‘I hear chicken fat can ease the passage!’ Wonderful called after him, Whirrun’s cackle echoing around the Heroes and off into the empty dark.
With the excitement over Craw was starting to feel all burned out. He dropped down beside the fire, wincing as his knees bent low, the earth still warm from Hardbread’s rump. Scorry had found a place on the far side, sharpening his knife, the scraping of metal marking the rhythm to his soft, high singing. A song of Skarling Hoodless, greatest hero of the North, who brought the clans together long ago to drive the Union out. Craw sat and listened, chewed at the painful skin around his fingernails and thought about how he really had to stop doing it.
Whirrun set the Father of Swords down, squatted on his haunches and pulled out the old bag he kept his runes in. ‘Best do a reading, eh?’
‘You have to?’ muttered Yon.
‘Why? Scared o’ what the signs might tell you?’
‘Scared you’ll spout a stack of nonsense and I’ll lie awake half the night trying to make sense of it.’
‘Guess we’ll see.’ Whirrun emptied his runes into his cupped hand, spat on ’em then tossed ’em down by the fire.
Craw couldn’t help craning over to see, though he couldn’t read the damn things for any money. ‘What do the runes say, Cracknut?’
‘The runes say …’ Whirrun squinted down like he was trying to pick out something a long way off. ‘There’s going to be blood.’

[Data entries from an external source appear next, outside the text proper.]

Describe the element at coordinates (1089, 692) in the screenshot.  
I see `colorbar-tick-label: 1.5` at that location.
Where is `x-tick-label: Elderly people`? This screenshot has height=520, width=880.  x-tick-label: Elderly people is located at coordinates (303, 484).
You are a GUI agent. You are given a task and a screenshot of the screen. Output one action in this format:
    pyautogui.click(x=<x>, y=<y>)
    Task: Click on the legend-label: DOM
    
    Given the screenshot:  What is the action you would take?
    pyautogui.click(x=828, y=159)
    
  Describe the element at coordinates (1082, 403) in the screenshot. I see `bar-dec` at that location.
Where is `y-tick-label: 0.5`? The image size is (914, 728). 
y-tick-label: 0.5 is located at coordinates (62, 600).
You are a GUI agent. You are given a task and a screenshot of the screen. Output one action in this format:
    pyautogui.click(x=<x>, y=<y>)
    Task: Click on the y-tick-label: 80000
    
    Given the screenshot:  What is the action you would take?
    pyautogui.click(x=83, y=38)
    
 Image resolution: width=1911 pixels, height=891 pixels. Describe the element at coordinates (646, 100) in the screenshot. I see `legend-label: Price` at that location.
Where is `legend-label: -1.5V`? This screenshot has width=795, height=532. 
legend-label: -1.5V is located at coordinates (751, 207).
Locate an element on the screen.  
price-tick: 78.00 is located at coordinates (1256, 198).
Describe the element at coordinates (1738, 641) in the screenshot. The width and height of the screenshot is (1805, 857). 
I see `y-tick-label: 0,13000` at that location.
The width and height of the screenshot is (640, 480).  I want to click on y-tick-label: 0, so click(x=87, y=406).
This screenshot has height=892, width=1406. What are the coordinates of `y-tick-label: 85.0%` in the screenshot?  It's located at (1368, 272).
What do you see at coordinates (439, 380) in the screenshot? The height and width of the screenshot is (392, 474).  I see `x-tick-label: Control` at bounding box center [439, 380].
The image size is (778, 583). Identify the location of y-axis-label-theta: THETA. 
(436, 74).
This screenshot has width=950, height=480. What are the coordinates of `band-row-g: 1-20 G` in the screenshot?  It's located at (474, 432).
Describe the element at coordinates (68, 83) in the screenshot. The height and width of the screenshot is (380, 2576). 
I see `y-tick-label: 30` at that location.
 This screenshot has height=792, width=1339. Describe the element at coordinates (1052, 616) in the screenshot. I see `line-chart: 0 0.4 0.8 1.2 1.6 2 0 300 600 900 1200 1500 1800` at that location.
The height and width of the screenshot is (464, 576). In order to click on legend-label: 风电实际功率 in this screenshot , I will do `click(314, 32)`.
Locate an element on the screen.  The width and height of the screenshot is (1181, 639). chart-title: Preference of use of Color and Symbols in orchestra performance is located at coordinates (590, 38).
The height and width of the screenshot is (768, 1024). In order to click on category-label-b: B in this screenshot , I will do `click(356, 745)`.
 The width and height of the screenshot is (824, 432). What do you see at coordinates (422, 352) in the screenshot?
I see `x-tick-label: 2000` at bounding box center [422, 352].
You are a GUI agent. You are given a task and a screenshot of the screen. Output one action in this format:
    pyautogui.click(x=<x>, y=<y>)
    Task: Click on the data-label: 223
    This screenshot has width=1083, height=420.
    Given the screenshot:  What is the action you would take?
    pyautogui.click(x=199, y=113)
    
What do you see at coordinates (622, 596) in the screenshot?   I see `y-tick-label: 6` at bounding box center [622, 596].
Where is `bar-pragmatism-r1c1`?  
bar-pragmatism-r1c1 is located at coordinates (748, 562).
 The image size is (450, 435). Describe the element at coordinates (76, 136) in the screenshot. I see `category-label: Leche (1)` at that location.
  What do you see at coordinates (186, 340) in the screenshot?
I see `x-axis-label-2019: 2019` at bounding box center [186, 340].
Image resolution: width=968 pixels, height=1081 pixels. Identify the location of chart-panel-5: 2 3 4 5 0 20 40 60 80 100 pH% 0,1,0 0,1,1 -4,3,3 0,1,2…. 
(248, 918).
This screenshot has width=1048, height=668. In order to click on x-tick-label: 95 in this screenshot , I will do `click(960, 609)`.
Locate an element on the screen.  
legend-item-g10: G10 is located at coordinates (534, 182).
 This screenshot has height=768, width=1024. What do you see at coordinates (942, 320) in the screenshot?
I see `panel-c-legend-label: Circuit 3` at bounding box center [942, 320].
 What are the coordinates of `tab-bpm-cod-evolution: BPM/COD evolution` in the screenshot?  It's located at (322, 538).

Wonderful snorted. ‘They always say that.’
‘Aye.’ Whirrun wrapped himself in his coat, nuzzled up against the hilt of his sword like a lover, eyes already shut. ‘But lately they’re right more often than not.’
Craw frowned around at the Heroes, forgotten giants, standing stubborn guard over nothing. ‘Those are the times,’ he muttered.
The Peacemaker
He stood by the window, one hand up on the stone, fingertips drumming, drumming, drumming.